--- Source data ---

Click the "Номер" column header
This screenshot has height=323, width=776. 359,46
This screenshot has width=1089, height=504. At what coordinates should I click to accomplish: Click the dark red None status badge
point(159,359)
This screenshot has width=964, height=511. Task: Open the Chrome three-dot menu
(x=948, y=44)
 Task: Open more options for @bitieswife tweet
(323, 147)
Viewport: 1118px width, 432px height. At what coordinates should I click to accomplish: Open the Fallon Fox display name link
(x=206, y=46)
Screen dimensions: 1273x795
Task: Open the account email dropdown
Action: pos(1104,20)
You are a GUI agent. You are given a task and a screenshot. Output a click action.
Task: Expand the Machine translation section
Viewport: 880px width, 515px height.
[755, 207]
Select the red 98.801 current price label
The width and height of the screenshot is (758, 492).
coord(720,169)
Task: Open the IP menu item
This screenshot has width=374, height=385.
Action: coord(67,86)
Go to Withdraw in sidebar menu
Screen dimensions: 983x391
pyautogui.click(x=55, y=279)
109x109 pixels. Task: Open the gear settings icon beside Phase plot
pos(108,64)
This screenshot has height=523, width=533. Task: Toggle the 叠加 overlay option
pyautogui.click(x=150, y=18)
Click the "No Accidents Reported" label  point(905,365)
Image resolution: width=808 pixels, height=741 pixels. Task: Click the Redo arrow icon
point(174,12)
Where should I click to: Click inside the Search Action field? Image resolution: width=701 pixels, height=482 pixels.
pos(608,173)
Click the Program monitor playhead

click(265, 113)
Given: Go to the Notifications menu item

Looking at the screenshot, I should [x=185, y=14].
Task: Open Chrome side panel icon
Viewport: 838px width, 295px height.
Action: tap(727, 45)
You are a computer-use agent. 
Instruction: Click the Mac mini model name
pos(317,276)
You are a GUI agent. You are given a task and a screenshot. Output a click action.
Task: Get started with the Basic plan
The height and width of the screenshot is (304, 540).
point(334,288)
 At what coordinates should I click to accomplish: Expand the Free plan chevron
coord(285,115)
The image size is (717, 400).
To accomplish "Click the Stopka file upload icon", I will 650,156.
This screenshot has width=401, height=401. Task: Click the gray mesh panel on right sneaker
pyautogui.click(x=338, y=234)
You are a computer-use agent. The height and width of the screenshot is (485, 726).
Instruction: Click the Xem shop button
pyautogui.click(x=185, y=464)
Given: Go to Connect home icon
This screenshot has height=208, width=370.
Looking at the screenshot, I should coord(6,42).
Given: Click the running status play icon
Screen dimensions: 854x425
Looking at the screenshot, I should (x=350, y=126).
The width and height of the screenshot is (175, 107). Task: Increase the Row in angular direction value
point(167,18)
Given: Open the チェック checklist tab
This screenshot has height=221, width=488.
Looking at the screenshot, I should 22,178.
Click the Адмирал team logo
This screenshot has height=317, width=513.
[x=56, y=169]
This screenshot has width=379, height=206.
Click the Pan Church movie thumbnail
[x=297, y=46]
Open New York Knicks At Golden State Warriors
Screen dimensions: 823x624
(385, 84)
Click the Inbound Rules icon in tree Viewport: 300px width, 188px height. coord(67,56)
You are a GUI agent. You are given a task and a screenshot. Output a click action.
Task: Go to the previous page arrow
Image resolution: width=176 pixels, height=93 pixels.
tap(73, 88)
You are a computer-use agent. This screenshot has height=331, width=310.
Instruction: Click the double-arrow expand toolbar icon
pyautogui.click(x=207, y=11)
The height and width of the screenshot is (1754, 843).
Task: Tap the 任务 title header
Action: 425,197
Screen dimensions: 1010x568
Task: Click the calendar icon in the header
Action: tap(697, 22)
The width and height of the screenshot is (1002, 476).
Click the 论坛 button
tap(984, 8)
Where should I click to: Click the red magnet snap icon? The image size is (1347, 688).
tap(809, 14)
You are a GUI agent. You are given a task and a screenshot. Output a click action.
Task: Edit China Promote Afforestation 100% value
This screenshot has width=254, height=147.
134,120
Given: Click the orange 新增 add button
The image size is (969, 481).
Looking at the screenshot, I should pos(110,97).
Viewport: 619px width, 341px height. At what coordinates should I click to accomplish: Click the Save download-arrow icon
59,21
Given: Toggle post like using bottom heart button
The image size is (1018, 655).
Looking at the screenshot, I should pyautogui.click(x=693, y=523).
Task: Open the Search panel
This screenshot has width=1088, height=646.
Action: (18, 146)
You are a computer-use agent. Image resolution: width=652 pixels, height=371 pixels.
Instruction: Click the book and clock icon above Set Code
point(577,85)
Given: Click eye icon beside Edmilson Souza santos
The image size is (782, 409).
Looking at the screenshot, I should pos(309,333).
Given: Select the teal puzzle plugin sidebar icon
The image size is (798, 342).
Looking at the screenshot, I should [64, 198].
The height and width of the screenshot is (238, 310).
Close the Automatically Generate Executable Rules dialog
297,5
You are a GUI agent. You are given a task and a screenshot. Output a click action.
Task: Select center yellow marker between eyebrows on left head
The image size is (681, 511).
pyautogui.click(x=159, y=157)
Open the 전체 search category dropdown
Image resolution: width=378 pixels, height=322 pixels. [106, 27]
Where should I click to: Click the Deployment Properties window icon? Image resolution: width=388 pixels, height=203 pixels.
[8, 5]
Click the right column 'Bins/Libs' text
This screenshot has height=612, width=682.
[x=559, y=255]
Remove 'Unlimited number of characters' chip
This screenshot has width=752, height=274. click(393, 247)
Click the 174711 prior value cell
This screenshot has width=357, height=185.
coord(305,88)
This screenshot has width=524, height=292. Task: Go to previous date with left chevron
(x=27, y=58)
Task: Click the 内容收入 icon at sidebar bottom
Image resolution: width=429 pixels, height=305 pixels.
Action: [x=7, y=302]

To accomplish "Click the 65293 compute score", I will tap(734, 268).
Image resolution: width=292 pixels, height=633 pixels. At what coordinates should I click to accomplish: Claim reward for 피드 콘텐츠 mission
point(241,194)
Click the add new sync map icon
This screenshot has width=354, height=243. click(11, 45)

---

**About this exercise:** If a line of the data holds the string "computer", list it.

**Reply to the exercise:**
You are a computer-use agent. 
You are a computer-use agent. The height and width of the screenshot is (485, 726).
You are a computer-use agent. This screenshot has height=331, width=310.
You are a computer-use agent. Image resolution: width=652 pixels, height=371 pixels.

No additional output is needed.